Glaube ist das, was man wagt, nicht das was man sagt. (Peter Hahne)

Es gibt eine Geschichte von einem Akrobaten, der auf einem Seil über einen Wasserfall balancierte. Die Zuschauer applaudierten voller Bewunderung. Der Seiltänzer fragte nun die Zuschauer: „Trauen Sie mir zu, dass ich das Seil mit einer Schubkarre überqueren kann?“ Alle riefen herausfordernd: „Ja!“ Nach dieser gelungenen Aktion fragte er wieder: „Würden Sie mir zutrauen, dass ich das Seil mit der Schubkarre überquere, wenn sich jemand in die Schubkarre setzt?“ Wieder war die Antwort ein begeistertes Ja! Dann kam die entscheidende Frage: „Wer von Ihnen wagt es, sich in die Schubkarre zu setzen?“ Die Schubkarre blieb leer.

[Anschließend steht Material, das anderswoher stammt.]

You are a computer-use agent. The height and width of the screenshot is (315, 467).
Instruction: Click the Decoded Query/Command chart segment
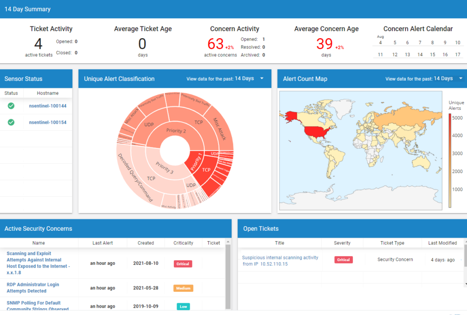point(135,178)
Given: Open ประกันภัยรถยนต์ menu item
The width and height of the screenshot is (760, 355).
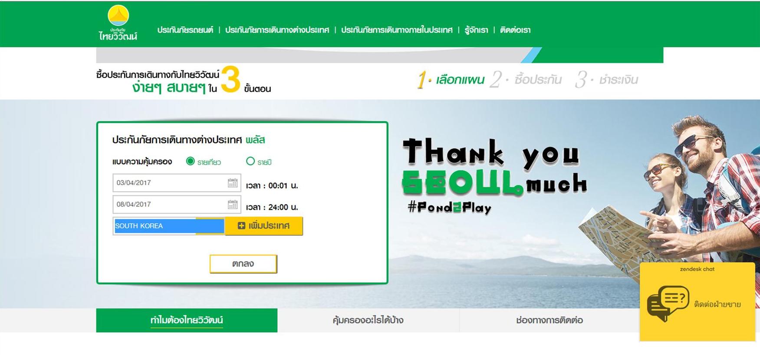Looking at the screenshot, I should point(185,30).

Bei dem Glauben an Gott geht es auch nicht um eine kollektive Zustimmung zu religiösen Überzeugungen, nicht um Vermutungen oder um das „für wahr halten“ von gewissen biblischen Inhalten, sondern um das Vertrauen zu dem lebendigen Gott, der hinter dem steht, was in der Bibel aufgezeichnet ist. Jesus hat gesagt: „Wer mein Wort hört und glaubt dem, der mich gesandt hat, der hat das ewige Leben.
Es lohnt sich, den Glauben zu wagen!